Given data: Begin
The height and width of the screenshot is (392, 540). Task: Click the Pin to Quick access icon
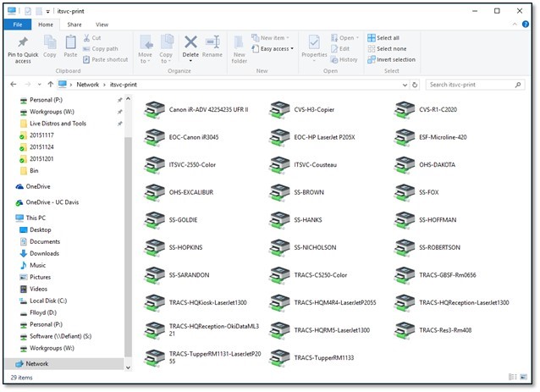click(x=23, y=44)
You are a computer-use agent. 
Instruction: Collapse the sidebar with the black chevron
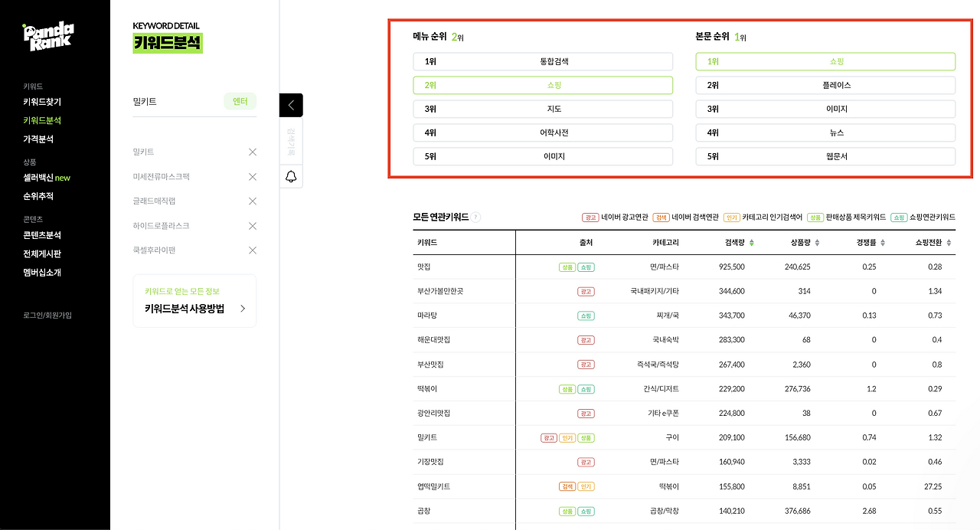[x=291, y=105]
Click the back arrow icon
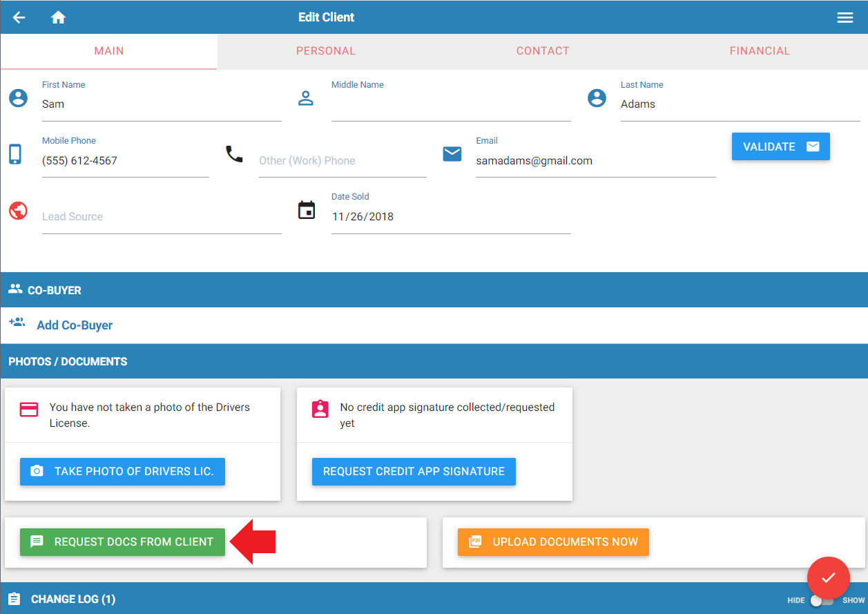This screenshot has width=868, height=614. pos(19,17)
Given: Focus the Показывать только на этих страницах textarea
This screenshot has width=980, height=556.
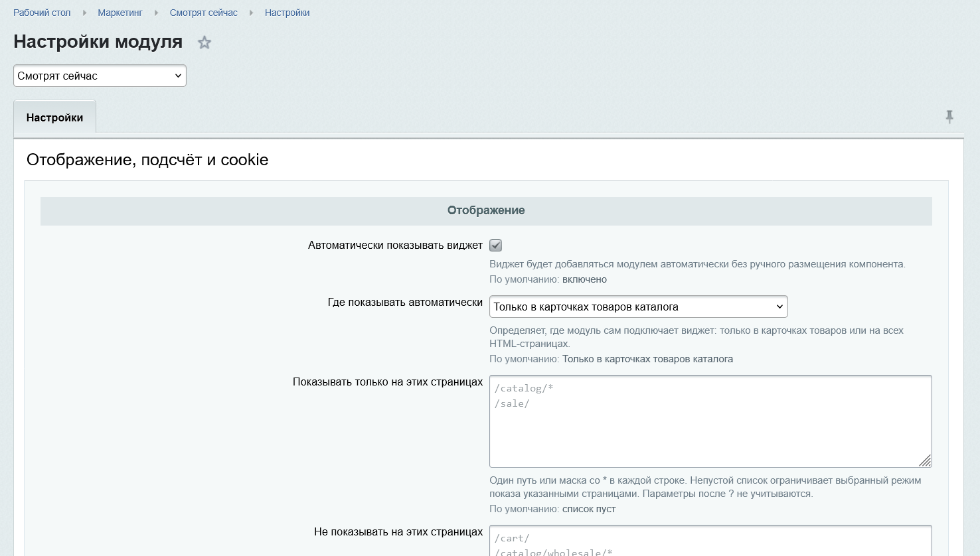Looking at the screenshot, I should (710, 421).
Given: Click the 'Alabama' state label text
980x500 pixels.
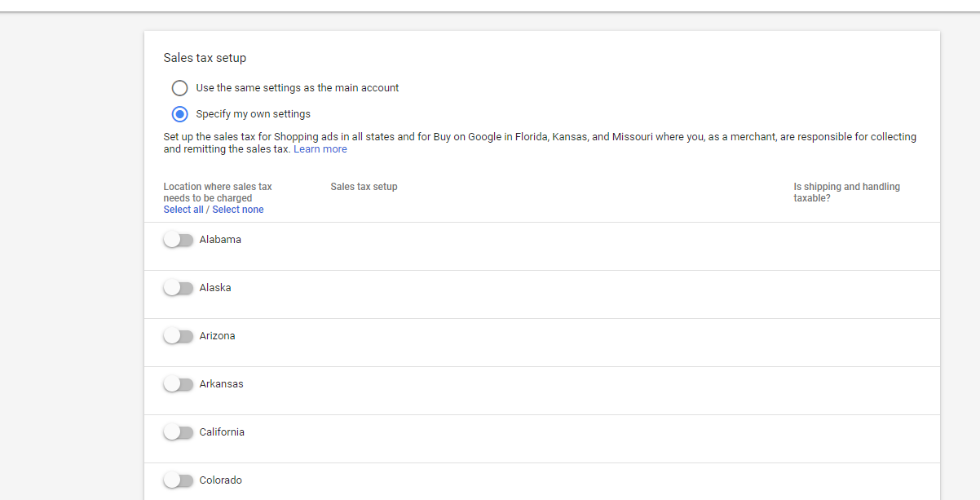Looking at the screenshot, I should point(220,240).
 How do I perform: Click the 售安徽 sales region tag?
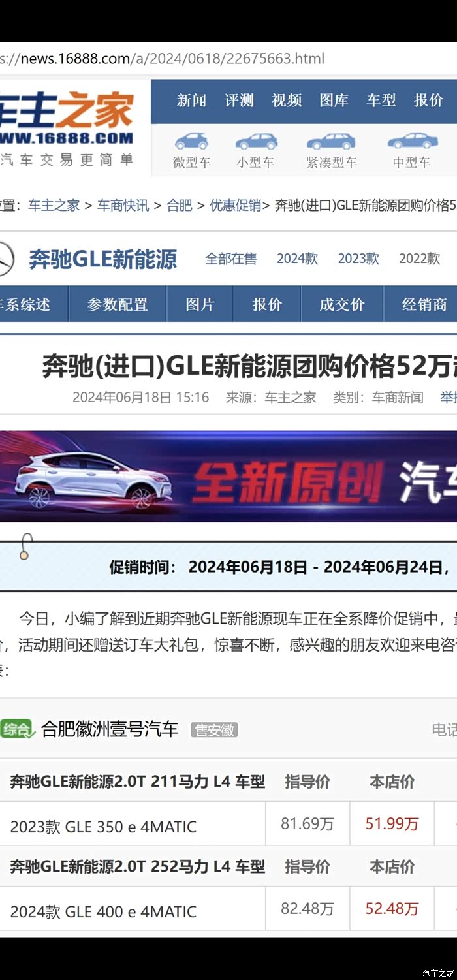[214, 730]
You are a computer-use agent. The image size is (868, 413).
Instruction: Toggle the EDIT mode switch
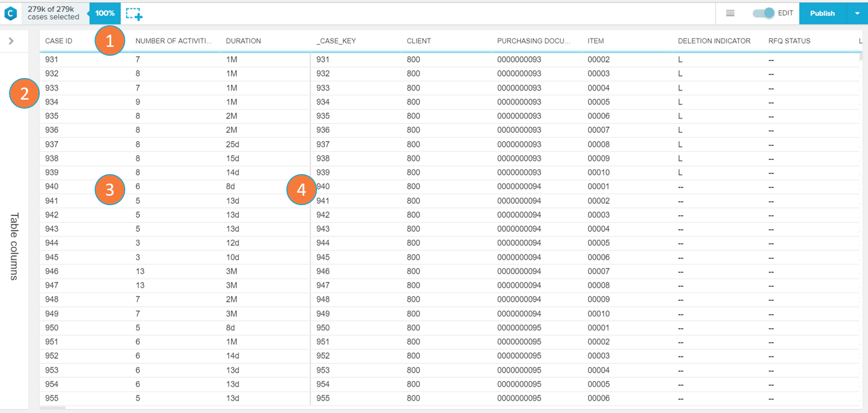click(763, 14)
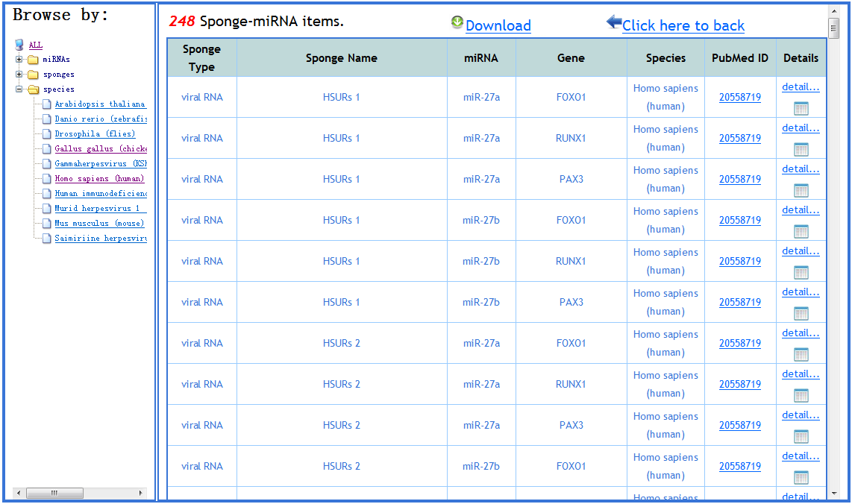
Given data: End
### Work instructions
Transcribe exactly the lines running from the line with "This screenshot has width=980, height=556." to the last line of the entries. Pictures stay out of the copy.

### Exercise answer
This screenshot has width=980, height=556.
Looking at the screenshot, I should (710, 421).
Given: Click the 'Alabama' state label text
980x500 pixels.
Looking at the screenshot, I should point(220,240).
 How do I perform: Click the 售安徽 sales region tag?
[214, 730]
You are a computer-use agent. The image size is (868, 413).
Instruction: Toggle the EDIT mode switch
click(763, 14)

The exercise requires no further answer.